1. Başı Boş Kalan Sisler ve Gidilen Üçüncü Evren

Yarasalı sisler. El kadar göğü kaplayan, kol kadar bulutların aşağısından gelen yolcular. Kanat vuruşları duruluktan çıldıran insanların solukları kadar büyüleyici, korkutucu. Beyazlıklar onların devletleri.

Kim düşleyebilir gezdikleri evrenleri?

* * *

Kızıllar giymiş şeytan. Atalarının kırmızı lavlar kadar yakıcı zekâsından büyük hisse kapmış cüce. Yarım adam olarak elli binden fazla kılıcı düşmanına karşı toplamıştı. Kendinden altı sene önce doğarak, tüm güçleri elinde yuvalamış Jaime Lannister’a karşı savaş bayrağı açmıştı.

İç savaşın iç sıkan havası cücenin burnunda alevlendi. “Syrax” adını verdiği gemi ona ejderha yetileri hediye sunmuş gibiydi. Burnundan alevler fışkırabilir ve adı güzel gemiyi yakabilirdi. Bu yazılmış olması büyük olasılıklı kaderi “Urrax” da yaşayabilirdi. Yirmi beş metre aralıklarla yüzen ejderhalar. Gelişkin gemiler. Tyrion ordusunun zekâ ve yönetim kaleleri.

Tyrion parmaklarını birbirine geçirdi. İki kıtanın birbirine birleşerek tek kıta görüntüsü vermesi canlandı gözünde.

“İki kıta değil, iki ordu birleşecek ve birleşen bu iki ordunun tek nâmı olacak…” Denizin maviliğiyle büyüyen gürültüye kulak dayadı. “Lannisterlar borçlarını ödeyecekler. Şüphesiz ki Lannister olmayanlara ödenecek borçlar.”

Uçuşan sözler, gemilerden beş tanesine ejderha adı vermiş Tyrion Lannister’a bağlı olunca çevredekiler yutkundu.

Tywin Lannister’ın ölüm haberinin uğultuları geleli iki gece olmuştu. Yirmi sene aralıksız Kral Eli göreviyle taçlanmış hayatın son saniyeleri iğrençti.
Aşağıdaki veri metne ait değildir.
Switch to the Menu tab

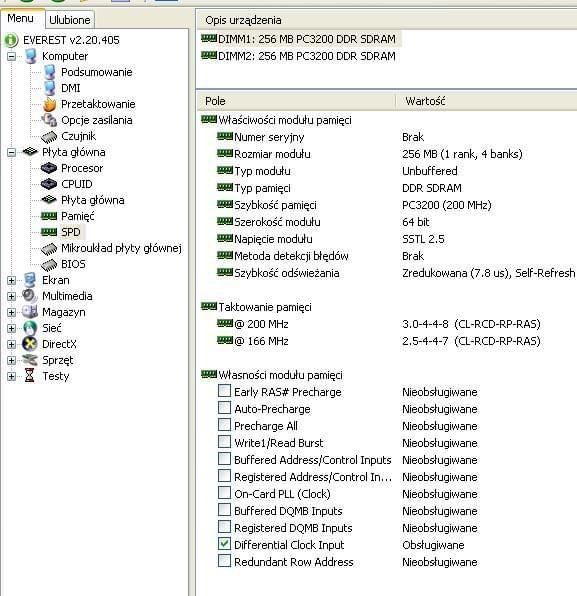[x=21, y=18]
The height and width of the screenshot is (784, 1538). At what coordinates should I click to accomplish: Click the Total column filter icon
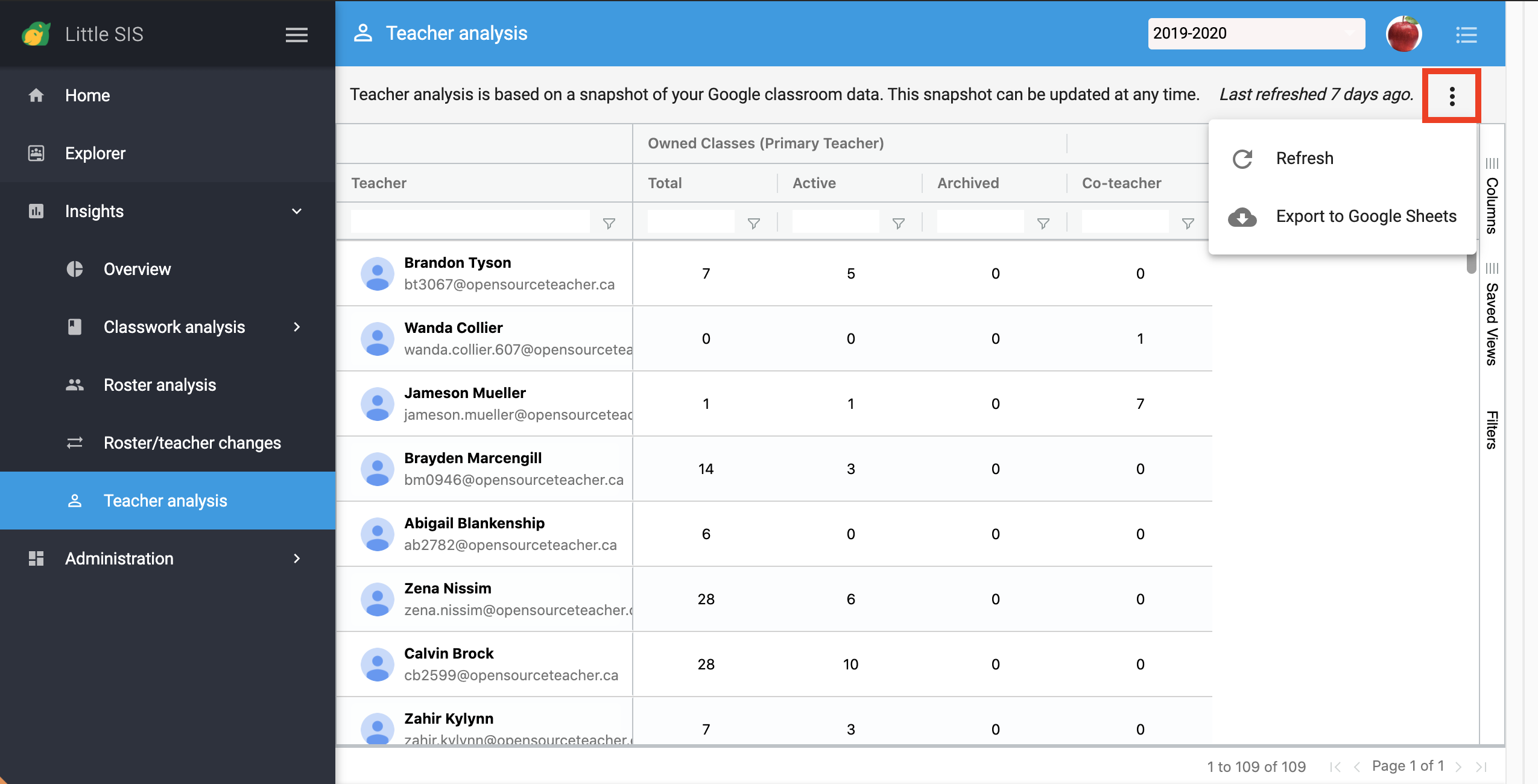pyautogui.click(x=753, y=224)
Ölümün gökten bu şekilde inmiş olması her beyni zorluyor, her dili karıştırıyordu.

“Boğazına eritilmiş altın dökülerek öldürülseydi şerefini bulurdu,” böyle başlamıştı Tyrion adamlarıyla plan masasındayken. “Hâl buyken… Her tuvalete gittiğimde, işimi görürken gözlerimi dinlendirerek onu anacağım,” diyerek noktalamıştı. Burnuna üflenilen kalemin bıraktığı kadar koyu nokta.

* * *

Tyrion başını toparlamak ve bunu başardığı anda, Lannis Limanı’nı gösteren haritasını buruşturmak için odasına çekilmişti. Kamara. “Dar alanda beyin hızlı ve büyük çalışır.” Lannister soyunun üstüne altın döktüğü lâflardan biri. Aslanların köklerinin ulaştığı en son dal da böyle düşünmüş olsa gerek, ailenin temellerini bir kaya parçasının tepesinde atmıştı. Altın sarısı saçlı Lann.
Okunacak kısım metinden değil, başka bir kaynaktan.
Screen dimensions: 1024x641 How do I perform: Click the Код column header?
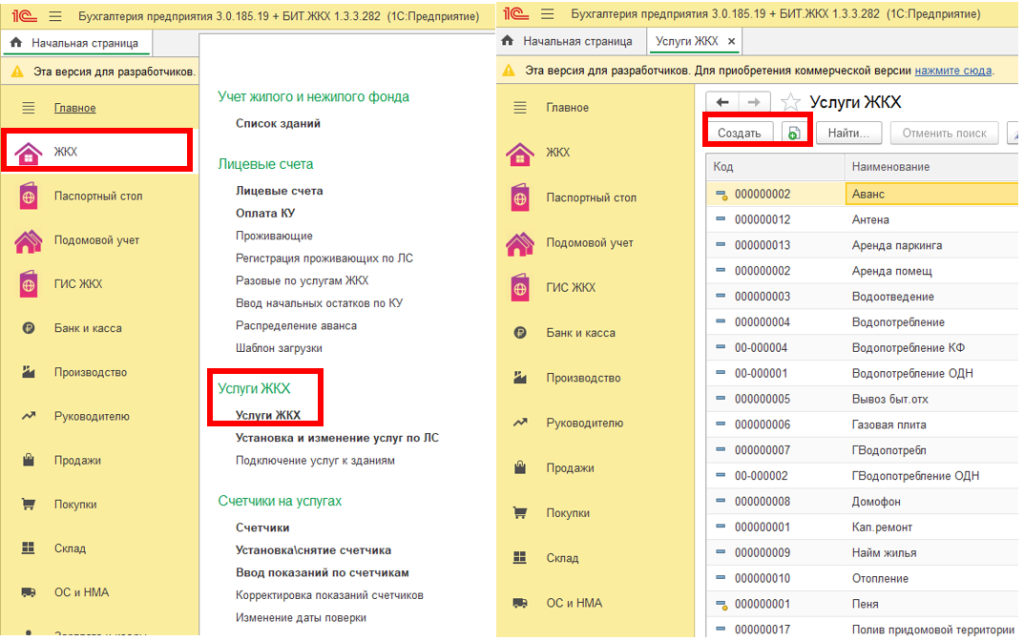coord(724,167)
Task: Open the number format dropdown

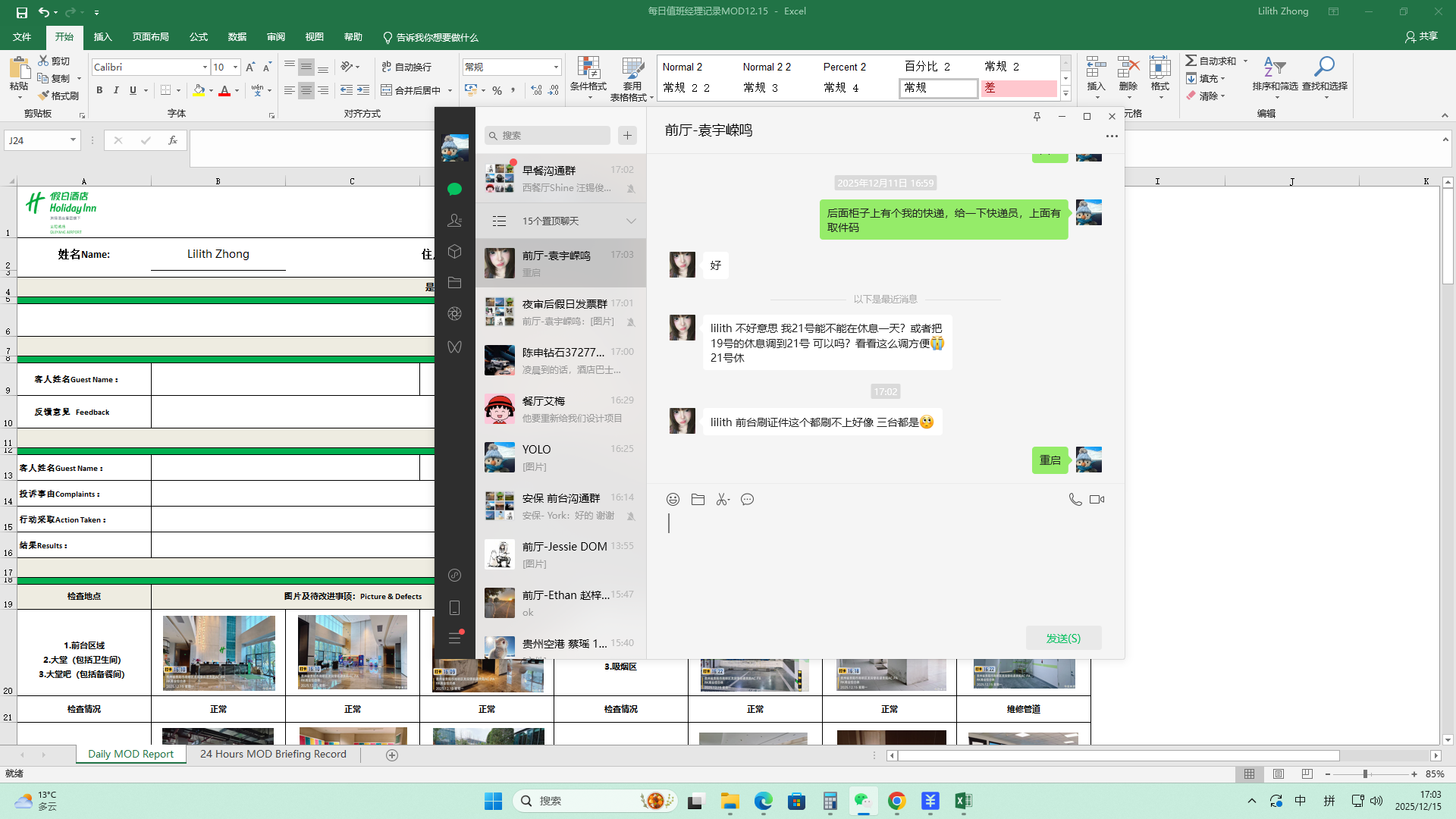Action: pyautogui.click(x=556, y=67)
Kapı dalgalı vuruldu. Ritim kulaklara asi suları deviriyordu.

Kara dalgalar karaları dövüyordu.

Bilinmezliği beyninde, kırmızı pelerini omuzlarında bir adam düşüverdi odaya.

“Düzülmüşlük kedi olsaydı… Ağabeyin kara bir kedi olurdu,” dedi Bronn.

Şeytanın gözleri asırmalık elmaya kesti.

“Jaime Lannister. Kime ak kime kara haberi duymuş. Adına sırt dayayıp, atına atlayıp, altın toprakları terk ederken muhafızlar peşine düşmüş. Yarı yolda bir elini düşürmüşler. Kral gitmesine geçit vermiş. ‘Tek elle mastürbasyondan başka bir halt yapılamaz!’ diye eklemiş.”

Dışarıda, savaş kanı tatmak isteyen erkeklerin kansızlıkları başlarına vurmuştu.

“Hoşluğun içinde hoşluk aramak için cümlelerini tartmak lâzım.”

Tyrion mevsim olabilseydi, kuşku götürmez yaz olurdu. Kısa, öz ve parlatıcı.

Bronn.

Dikilmekten ağaca dönüşebilirdi. Böylesi durumda binlerce can ve eşit sayıda ruh görebilecekti. Elinde savaşların vazgeçilmezi ışıldadı. Ağaç ruhu dürtüklemişti, kâğıt elindeydi. Mektup.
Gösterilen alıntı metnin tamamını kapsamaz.